Dataset entries:
· · · · ·
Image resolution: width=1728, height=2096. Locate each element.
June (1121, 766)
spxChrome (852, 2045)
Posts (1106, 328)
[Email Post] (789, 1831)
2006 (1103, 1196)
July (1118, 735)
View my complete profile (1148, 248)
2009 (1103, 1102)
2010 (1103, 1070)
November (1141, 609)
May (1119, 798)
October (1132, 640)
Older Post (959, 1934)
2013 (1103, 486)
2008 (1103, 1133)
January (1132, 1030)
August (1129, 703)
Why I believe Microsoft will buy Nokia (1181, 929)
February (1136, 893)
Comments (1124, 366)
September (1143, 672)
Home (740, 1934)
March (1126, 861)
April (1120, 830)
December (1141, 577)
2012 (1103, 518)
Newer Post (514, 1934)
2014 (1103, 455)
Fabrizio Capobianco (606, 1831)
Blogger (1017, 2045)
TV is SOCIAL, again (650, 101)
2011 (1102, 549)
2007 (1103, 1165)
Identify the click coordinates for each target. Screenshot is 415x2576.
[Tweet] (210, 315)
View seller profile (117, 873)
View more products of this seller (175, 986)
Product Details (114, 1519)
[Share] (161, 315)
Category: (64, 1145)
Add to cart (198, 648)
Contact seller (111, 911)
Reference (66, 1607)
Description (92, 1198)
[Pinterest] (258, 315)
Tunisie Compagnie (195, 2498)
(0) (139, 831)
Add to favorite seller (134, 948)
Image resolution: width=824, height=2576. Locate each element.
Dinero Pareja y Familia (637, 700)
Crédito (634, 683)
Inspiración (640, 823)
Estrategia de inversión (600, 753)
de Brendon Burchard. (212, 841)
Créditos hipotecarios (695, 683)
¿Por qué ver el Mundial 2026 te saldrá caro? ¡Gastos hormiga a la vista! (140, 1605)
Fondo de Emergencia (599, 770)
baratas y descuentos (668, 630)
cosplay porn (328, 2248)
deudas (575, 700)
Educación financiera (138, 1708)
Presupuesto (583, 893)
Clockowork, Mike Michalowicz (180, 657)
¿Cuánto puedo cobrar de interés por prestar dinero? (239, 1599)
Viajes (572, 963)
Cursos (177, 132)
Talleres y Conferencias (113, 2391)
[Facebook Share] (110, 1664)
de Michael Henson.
· · · · ·
**Your goal**
From the opening line of the data above through the line holding "Older Post (959, 1934)", give every line again exactly as it stands.

**Expected answer**
Image resolution: width=1728, height=2096. Locate each element.
June (1121, 766)
spxChrome (852, 2045)
Posts (1106, 328)
[Email Post] (789, 1831)
2006 (1103, 1196)
July (1118, 735)
View my complete profile (1148, 248)
2009 (1103, 1102)
2010 (1103, 1070)
November (1141, 609)
May (1119, 798)
October (1132, 640)
Older Post (959, 1934)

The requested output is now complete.